(The data begins)

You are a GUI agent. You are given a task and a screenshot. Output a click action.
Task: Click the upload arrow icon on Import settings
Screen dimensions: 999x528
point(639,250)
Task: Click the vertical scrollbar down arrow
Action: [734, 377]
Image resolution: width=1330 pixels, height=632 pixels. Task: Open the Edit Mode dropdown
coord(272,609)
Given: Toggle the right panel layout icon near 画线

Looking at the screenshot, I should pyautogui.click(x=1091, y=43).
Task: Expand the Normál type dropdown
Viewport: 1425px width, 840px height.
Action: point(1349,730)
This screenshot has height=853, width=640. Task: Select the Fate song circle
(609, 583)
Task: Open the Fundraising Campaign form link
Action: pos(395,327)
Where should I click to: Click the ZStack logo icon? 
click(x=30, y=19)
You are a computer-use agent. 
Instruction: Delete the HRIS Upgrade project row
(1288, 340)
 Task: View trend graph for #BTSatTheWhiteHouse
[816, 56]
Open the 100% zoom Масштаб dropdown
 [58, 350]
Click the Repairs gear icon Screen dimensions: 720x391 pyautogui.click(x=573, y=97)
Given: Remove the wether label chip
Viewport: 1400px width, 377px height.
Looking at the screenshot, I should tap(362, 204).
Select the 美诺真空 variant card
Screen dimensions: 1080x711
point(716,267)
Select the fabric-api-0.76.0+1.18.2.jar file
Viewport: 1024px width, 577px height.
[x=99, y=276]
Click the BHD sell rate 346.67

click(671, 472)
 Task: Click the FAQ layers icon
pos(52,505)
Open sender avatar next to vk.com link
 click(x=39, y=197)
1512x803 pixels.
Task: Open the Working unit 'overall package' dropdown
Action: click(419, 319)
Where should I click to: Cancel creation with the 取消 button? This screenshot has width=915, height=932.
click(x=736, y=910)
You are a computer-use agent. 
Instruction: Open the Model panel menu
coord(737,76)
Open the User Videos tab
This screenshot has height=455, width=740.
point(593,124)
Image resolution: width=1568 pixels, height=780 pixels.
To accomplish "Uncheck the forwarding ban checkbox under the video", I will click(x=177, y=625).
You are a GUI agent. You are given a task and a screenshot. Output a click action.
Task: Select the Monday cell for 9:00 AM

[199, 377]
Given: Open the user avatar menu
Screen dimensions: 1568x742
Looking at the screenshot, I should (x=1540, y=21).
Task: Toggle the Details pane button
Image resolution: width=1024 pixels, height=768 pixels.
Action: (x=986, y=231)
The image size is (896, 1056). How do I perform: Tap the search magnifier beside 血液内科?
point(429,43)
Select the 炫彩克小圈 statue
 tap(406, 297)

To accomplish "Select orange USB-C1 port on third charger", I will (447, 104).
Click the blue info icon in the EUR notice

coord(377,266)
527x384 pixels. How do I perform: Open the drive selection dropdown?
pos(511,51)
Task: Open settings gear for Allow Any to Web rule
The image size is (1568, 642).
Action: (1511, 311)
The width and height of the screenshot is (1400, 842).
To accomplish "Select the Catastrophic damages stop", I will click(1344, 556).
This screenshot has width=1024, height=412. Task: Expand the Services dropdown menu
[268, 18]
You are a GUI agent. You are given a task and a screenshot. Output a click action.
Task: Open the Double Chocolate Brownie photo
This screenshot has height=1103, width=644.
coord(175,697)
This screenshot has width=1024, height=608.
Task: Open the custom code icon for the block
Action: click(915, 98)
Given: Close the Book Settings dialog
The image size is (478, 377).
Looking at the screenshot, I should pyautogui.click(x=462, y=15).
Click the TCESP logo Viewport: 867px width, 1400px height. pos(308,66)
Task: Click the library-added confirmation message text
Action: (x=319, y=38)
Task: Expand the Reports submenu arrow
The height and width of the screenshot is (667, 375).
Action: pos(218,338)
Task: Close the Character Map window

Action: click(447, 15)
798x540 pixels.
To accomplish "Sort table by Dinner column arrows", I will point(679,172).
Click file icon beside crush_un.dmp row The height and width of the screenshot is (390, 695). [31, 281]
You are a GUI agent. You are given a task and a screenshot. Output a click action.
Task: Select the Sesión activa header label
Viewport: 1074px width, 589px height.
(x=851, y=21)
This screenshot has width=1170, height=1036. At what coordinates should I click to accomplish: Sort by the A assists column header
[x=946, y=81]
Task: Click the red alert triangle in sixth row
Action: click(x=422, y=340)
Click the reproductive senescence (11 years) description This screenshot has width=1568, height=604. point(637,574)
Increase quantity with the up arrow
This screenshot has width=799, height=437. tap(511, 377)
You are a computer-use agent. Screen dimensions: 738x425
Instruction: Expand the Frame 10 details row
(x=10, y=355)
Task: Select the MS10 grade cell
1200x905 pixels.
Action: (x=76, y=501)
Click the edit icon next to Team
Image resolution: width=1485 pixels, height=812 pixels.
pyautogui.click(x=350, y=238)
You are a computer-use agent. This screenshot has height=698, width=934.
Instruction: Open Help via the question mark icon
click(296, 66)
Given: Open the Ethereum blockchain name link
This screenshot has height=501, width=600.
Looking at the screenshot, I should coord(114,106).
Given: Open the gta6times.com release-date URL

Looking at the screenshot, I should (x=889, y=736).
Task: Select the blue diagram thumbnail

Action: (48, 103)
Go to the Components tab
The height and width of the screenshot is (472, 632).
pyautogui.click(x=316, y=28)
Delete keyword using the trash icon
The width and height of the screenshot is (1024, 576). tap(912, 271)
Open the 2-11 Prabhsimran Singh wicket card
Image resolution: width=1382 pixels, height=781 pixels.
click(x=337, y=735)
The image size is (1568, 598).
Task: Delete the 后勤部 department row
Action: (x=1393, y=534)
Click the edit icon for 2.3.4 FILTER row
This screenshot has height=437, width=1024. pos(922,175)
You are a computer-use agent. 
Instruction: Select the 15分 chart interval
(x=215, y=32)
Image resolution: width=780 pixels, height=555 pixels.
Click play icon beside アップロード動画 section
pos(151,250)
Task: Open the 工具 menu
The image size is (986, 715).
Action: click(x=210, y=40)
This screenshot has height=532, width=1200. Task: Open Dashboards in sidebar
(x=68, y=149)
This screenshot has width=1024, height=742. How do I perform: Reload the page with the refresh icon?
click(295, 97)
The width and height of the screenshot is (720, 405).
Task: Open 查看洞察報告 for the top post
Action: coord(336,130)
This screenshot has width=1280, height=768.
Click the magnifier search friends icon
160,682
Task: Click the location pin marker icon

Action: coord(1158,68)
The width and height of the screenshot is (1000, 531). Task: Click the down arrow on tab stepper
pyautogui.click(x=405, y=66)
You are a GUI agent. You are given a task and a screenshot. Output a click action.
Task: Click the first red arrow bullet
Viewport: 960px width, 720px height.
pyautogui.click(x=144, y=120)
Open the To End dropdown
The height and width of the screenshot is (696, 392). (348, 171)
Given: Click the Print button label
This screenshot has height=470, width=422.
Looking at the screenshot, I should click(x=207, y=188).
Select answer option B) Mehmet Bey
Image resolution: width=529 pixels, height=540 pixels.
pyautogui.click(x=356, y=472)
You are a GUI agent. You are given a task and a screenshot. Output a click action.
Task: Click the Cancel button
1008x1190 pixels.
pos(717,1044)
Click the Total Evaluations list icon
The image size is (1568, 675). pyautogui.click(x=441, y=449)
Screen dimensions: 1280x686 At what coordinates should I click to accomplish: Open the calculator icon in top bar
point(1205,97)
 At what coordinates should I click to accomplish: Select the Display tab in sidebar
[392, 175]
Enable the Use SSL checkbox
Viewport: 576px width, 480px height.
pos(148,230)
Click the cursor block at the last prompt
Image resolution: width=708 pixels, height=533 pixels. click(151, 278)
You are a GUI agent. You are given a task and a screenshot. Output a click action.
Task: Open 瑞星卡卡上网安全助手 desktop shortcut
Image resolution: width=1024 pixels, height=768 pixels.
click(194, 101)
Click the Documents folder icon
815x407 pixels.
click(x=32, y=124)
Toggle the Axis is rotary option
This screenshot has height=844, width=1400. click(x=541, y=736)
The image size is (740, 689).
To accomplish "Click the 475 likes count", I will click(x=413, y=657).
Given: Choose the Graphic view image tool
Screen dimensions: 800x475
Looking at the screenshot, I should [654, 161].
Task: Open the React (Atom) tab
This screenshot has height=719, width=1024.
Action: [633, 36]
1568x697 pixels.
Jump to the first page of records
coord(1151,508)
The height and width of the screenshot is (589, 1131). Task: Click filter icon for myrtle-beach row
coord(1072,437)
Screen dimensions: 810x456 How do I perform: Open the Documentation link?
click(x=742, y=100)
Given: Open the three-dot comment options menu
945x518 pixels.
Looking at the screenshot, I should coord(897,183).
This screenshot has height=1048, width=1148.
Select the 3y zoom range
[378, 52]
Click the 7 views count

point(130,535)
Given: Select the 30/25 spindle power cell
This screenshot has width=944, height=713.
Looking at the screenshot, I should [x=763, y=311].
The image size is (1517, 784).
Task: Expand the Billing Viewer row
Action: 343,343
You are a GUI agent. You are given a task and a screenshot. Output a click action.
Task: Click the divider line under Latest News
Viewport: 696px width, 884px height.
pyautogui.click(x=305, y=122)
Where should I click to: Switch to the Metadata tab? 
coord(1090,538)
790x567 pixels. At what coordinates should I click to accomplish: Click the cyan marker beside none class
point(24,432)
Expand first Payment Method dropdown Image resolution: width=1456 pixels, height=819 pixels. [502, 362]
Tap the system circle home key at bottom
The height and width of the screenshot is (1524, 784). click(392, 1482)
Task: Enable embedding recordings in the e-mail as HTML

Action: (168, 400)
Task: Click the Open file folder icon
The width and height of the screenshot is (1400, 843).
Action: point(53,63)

(The data ends)

■ Work order
Please report every line in the entries above that holds the string "under".

■ Task solution
To accomplish "Uncheck the forwarding ban checkbox under the video", I will click(x=177, y=625).
Task: Click the divider line under Latest News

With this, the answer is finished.